• [ASSIGNMENT] Below are records; count the lines among them that include the string "agent", and state only the number.

• [SOURCE RECORDS]
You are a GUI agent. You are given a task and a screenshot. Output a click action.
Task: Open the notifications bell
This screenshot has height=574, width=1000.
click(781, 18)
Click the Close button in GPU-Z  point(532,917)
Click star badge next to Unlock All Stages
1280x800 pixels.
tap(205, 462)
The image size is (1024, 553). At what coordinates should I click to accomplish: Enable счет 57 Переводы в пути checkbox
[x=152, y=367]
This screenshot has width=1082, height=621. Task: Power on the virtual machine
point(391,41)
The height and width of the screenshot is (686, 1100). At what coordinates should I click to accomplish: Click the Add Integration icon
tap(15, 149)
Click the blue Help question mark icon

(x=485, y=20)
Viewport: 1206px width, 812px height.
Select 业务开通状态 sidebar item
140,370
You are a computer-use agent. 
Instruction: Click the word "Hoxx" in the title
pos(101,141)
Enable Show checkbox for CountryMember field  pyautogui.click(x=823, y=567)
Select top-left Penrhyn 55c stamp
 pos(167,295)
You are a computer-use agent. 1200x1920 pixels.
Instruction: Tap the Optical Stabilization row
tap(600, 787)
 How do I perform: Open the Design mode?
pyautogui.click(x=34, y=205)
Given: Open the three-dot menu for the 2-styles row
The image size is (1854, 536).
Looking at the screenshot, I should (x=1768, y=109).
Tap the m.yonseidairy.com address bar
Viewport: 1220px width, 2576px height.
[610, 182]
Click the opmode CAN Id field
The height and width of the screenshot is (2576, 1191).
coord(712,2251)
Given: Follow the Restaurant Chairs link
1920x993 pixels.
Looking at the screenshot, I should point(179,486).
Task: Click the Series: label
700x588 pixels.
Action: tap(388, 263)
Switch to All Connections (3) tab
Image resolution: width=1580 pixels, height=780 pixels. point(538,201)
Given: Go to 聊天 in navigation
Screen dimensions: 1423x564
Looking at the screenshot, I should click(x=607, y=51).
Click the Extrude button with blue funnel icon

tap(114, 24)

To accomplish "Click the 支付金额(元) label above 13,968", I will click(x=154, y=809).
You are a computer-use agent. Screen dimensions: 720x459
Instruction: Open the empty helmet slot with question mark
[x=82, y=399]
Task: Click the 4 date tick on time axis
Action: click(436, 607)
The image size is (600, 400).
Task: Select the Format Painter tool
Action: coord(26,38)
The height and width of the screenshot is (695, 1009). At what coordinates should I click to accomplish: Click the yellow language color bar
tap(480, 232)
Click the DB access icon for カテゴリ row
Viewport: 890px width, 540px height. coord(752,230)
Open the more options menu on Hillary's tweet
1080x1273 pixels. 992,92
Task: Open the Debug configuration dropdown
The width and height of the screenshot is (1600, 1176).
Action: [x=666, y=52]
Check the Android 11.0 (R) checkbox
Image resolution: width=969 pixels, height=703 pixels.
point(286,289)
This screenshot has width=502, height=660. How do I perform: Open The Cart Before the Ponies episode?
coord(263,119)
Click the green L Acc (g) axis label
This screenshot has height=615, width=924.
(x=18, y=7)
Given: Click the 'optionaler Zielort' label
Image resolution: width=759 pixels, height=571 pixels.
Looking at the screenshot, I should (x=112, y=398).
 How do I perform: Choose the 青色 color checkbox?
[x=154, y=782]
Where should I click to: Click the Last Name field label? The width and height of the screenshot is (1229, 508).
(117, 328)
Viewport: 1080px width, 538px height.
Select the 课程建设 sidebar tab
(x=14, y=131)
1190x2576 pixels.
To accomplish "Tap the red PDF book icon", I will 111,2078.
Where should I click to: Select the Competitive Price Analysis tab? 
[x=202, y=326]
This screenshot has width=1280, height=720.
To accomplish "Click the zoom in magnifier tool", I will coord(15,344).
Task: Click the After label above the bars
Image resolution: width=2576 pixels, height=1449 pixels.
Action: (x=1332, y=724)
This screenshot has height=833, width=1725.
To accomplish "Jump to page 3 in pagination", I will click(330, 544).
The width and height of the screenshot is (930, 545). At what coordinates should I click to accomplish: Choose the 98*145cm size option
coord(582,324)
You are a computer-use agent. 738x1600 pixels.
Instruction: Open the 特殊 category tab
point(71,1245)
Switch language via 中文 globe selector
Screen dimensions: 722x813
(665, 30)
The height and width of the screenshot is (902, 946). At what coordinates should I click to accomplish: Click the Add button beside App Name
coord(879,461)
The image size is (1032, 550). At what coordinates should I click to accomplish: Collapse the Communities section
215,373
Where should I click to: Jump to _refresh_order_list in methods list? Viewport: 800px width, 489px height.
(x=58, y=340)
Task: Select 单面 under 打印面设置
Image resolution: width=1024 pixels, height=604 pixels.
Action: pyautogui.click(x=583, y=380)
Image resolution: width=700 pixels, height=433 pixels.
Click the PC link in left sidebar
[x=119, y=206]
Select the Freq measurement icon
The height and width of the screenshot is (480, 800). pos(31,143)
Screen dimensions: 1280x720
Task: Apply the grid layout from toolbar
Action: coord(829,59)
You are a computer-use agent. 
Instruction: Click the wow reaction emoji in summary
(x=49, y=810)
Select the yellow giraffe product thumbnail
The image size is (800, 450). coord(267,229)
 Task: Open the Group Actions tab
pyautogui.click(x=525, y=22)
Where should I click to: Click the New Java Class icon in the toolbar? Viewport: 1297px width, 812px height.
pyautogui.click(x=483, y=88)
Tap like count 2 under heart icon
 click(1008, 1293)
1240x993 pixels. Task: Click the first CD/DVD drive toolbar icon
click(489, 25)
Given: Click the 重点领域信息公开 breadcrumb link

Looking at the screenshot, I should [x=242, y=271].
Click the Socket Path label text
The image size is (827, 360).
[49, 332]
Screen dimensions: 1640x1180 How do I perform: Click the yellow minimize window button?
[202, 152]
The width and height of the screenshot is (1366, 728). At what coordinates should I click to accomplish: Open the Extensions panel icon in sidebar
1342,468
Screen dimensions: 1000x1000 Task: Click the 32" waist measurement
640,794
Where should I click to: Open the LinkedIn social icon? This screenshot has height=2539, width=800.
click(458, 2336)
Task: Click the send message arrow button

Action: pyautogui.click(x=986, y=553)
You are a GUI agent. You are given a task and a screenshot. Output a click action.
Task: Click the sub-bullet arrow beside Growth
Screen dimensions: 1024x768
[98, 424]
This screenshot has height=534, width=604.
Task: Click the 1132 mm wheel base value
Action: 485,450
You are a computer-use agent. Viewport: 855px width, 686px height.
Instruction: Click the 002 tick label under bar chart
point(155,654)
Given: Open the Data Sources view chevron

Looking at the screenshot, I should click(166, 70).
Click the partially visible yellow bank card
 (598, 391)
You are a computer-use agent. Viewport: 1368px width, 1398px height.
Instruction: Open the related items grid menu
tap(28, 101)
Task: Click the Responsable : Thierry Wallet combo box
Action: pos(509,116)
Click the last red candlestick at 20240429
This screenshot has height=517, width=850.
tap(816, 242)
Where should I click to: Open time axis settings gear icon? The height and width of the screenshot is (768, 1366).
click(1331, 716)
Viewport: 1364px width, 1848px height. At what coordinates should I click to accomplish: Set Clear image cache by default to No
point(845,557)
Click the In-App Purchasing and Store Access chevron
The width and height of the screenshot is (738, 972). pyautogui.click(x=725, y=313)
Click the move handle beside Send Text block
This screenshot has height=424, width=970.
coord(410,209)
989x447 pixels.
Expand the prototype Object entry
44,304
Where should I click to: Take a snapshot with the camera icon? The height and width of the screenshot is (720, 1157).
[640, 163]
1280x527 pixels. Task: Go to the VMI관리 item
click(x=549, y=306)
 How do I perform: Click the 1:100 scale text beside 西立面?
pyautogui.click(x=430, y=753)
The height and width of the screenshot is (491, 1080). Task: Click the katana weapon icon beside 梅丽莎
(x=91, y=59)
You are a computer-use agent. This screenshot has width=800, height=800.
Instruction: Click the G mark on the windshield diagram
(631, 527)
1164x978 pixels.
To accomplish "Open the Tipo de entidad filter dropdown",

• [COMPLETED TASK] 10